▶ EXERCISE INPUT:
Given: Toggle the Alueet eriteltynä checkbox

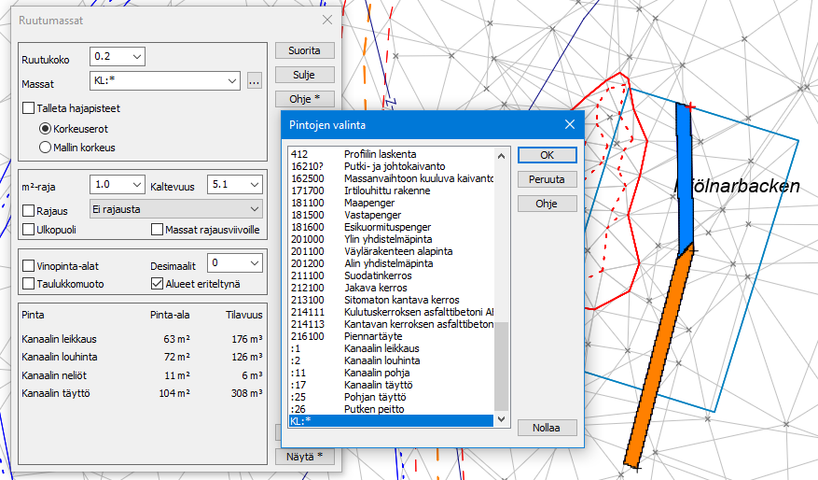Looking at the screenshot, I should click(158, 284).
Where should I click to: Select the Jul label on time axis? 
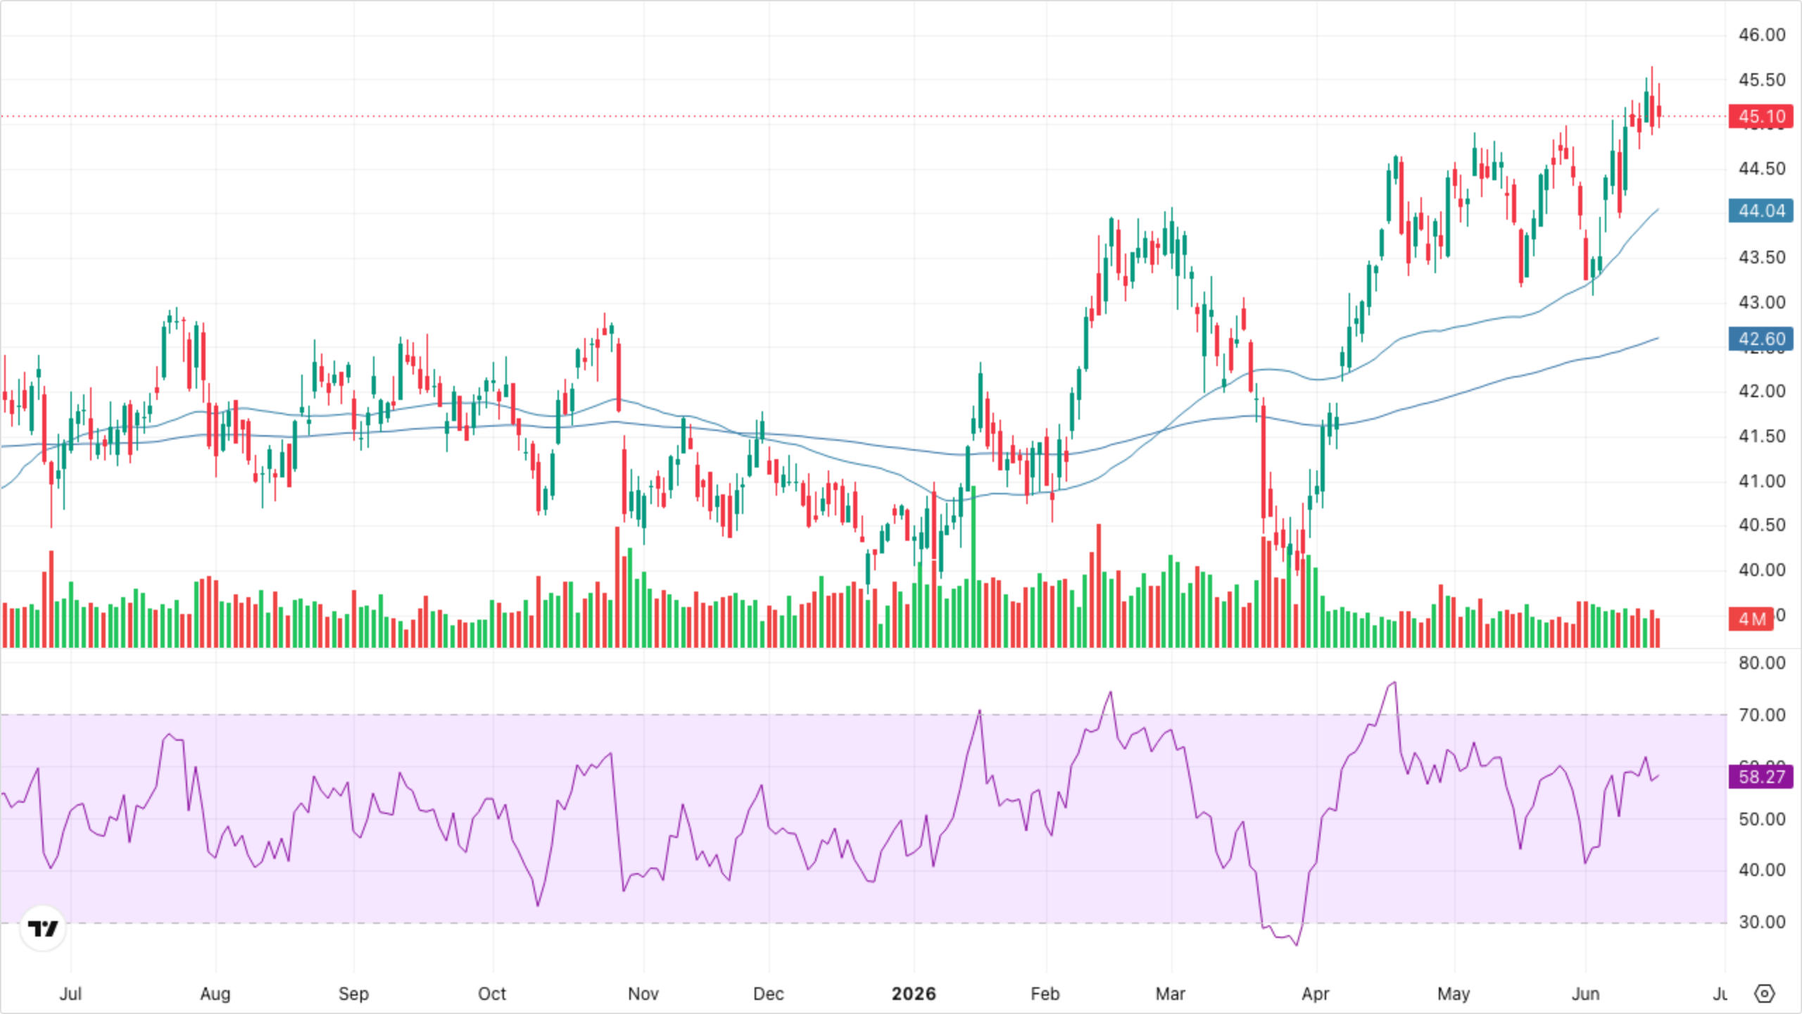tap(70, 994)
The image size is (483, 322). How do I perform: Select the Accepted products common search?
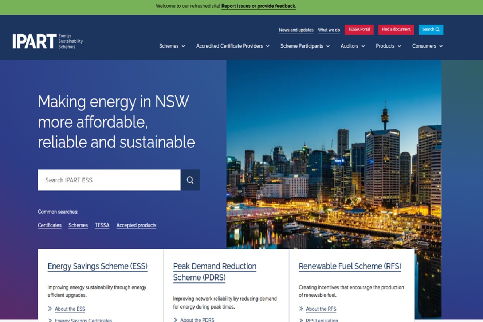[x=136, y=225]
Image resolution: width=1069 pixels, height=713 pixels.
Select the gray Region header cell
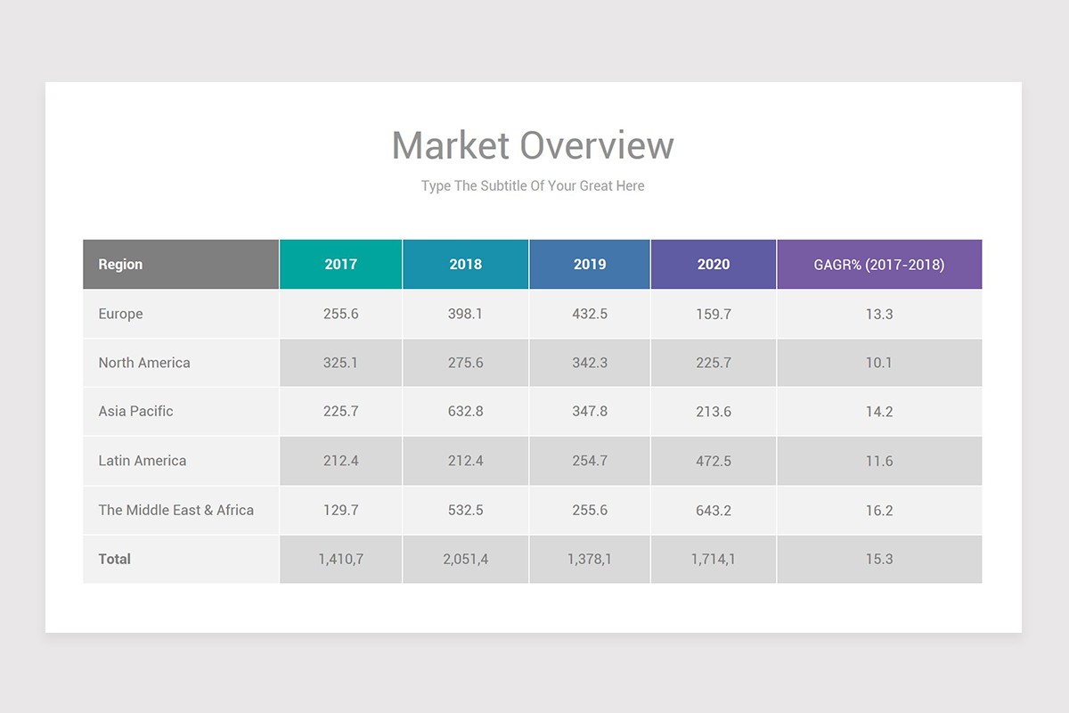pos(120,264)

▶ EXERCISE GOAL: Each entry above should be written out verbatim, minus its pictures.

▶ RESPONSE FOR THIS EXERCISE:
Given: Toggle the Alueet eriteltynä checkbox

Looking at the screenshot, I should click(158, 284).
Where should I click to: Select the Jul label on time axis? 
tap(70, 994)
The image size is (483, 322). How do I perform: Select the Accepted products common search?
[x=136, y=225]
Image resolution: width=1069 pixels, height=713 pixels.
Select the gray Region header cell
pos(120,264)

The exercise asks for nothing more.